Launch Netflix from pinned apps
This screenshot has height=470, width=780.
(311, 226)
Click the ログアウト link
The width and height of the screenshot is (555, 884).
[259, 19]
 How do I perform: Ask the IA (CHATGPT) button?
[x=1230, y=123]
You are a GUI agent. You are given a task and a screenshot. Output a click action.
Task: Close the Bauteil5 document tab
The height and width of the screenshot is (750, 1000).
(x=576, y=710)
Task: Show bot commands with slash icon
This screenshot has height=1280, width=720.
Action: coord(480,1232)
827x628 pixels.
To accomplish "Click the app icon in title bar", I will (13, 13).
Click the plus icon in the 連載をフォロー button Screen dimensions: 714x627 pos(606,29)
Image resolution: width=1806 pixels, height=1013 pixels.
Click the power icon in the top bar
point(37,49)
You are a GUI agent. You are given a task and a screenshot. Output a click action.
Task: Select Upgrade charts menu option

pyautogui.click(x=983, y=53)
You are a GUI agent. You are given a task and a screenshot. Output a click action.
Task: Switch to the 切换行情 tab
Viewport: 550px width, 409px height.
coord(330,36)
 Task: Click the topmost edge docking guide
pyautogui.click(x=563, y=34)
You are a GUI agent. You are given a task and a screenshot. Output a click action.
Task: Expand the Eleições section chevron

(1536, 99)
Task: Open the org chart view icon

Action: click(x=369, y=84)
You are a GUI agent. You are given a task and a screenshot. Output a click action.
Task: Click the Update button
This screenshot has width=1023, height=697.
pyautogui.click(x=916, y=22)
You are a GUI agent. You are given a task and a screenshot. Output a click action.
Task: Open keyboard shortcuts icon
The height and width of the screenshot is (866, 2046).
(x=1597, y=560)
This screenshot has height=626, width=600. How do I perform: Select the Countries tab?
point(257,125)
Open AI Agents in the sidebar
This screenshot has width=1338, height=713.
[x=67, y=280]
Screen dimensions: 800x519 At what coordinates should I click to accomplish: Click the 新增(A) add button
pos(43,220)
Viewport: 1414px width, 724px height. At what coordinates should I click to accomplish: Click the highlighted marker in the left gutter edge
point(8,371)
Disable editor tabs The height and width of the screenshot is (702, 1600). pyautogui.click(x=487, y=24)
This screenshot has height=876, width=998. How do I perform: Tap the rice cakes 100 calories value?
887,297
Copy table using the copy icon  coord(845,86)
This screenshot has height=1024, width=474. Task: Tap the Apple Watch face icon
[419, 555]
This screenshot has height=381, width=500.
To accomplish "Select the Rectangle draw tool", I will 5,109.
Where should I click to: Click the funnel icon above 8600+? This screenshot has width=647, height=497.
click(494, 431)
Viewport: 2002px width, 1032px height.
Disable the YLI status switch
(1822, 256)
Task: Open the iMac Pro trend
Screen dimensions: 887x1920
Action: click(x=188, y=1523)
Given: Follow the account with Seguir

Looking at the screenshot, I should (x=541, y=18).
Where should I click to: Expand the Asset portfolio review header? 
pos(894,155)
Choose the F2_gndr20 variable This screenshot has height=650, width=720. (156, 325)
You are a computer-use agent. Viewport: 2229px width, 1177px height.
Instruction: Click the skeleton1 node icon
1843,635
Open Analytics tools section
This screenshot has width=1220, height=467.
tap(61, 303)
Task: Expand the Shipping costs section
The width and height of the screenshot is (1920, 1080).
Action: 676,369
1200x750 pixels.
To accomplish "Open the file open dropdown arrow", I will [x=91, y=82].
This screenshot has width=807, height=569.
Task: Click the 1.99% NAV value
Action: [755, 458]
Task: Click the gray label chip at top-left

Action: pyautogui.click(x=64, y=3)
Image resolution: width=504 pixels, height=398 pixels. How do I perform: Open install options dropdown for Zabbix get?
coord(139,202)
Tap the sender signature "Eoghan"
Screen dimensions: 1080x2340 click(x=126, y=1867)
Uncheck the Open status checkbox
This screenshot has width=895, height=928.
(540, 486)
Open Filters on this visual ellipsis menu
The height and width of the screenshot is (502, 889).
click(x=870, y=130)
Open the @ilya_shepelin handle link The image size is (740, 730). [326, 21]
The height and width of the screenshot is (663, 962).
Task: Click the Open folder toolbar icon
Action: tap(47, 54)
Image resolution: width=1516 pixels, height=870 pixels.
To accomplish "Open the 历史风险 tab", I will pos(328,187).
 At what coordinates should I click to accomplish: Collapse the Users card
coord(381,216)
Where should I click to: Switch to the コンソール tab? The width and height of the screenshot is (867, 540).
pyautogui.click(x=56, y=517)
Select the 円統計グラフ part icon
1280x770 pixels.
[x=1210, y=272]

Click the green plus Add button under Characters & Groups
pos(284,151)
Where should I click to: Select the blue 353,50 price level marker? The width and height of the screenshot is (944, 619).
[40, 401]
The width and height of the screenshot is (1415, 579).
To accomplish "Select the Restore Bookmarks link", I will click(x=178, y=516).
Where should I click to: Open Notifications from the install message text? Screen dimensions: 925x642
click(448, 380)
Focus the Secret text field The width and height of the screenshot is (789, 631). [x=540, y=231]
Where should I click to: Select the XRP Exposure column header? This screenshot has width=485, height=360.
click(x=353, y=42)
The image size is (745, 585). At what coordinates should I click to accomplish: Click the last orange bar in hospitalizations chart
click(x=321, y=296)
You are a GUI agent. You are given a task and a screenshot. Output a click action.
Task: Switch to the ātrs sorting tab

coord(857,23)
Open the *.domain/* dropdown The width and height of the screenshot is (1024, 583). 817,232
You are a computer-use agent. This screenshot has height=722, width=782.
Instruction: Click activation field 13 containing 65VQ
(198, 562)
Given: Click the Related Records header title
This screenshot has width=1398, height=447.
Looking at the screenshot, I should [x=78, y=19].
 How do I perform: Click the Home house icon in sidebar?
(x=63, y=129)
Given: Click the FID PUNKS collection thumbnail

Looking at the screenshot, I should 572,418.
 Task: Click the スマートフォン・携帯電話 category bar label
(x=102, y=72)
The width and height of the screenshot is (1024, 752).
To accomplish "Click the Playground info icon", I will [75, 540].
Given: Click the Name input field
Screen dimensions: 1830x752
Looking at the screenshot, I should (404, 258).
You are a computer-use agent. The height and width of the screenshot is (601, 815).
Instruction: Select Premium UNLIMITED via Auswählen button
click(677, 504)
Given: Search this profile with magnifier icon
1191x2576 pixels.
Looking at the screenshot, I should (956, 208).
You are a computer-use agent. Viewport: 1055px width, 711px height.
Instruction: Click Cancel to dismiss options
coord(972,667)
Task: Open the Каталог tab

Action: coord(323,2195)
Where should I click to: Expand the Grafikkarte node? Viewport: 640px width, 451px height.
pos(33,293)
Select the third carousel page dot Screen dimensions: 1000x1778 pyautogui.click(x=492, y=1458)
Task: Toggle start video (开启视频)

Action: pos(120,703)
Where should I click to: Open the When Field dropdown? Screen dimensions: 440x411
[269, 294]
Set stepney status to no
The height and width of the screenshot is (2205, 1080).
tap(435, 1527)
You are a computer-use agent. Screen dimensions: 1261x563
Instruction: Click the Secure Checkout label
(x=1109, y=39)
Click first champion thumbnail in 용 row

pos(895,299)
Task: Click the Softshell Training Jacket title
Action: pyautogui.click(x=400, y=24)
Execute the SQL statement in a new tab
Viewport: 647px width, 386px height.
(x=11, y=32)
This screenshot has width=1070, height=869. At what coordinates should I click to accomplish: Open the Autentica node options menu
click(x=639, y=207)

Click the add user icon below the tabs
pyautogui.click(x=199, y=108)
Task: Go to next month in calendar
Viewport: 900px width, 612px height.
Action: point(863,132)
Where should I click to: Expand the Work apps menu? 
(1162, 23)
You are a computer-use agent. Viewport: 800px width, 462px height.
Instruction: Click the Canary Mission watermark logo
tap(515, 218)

**Exercise goal**
Locate the line that contains "You are a computer-use agent. The", then please quote it and every line after it to the end of the entries above, exactly and with nothing else.

**Solution to this exercise**
You are a computer-use agent. The height and width of the screenshot is (601, 815).
Instruction: Select Premium UNLIMITED via Auswählen button
click(677, 504)
Given: Search this profile with magnifier icon
1191x2576 pixels.
Looking at the screenshot, I should (956, 208).
You are a computer-use agent. Viewport: 1055px width, 711px height.
Instruction: Click Cancel to dismiss options
coord(972,667)
Task: Open the Каталог tab

Action: coord(323,2195)
Where should I click to: Expand the Grafikkarte node? Viewport: 640px width, 451px height.
pos(33,293)
Select the third carousel page dot Screen dimensions: 1000x1778 pyautogui.click(x=492, y=1458)
Task: Toggle start video (开启视频)

Action: pos(120,703)
Where should I click to: Open the When Field dropdown? Screen dimensions: 440x411
[269, 294]
Set stepney status to no
The height and width of the screenshot is (2205, 1080).
tap(435, 1527)
You are a computer-use agent. Screen dimensions: 1261x563
Instruction: Click the Secure Checkout label
(x=1109, y=39)
Click first champion thumbnail in 용 row

pos(895,299)
Task: Click the Softshell Training Jacket title
Action: pyautogui.click(x=400, y=24)
Execute the SQL statement in a new tab
Viewport: 647px width, 386px height.
(x=11, y=32)
This screenshot has width=1070, height=869. At what coordinates should I click to accomplish: Open the Autentica node options menu
click(x=639, y=207)

Click the add user icon below the tabs
pyautogui.click(x=199, y=108)
Task: Go to next month in calendar
Viewport: 900px width, 612px height.
Action: point(863,132)
Where should I click to: Expand the Work apps menu? 
(1162, 23)
You are a computer-use agent. Viewport: 800px width, 462px height.
Instruction: Click the Canary Mission watermark logo
tap(515, 218)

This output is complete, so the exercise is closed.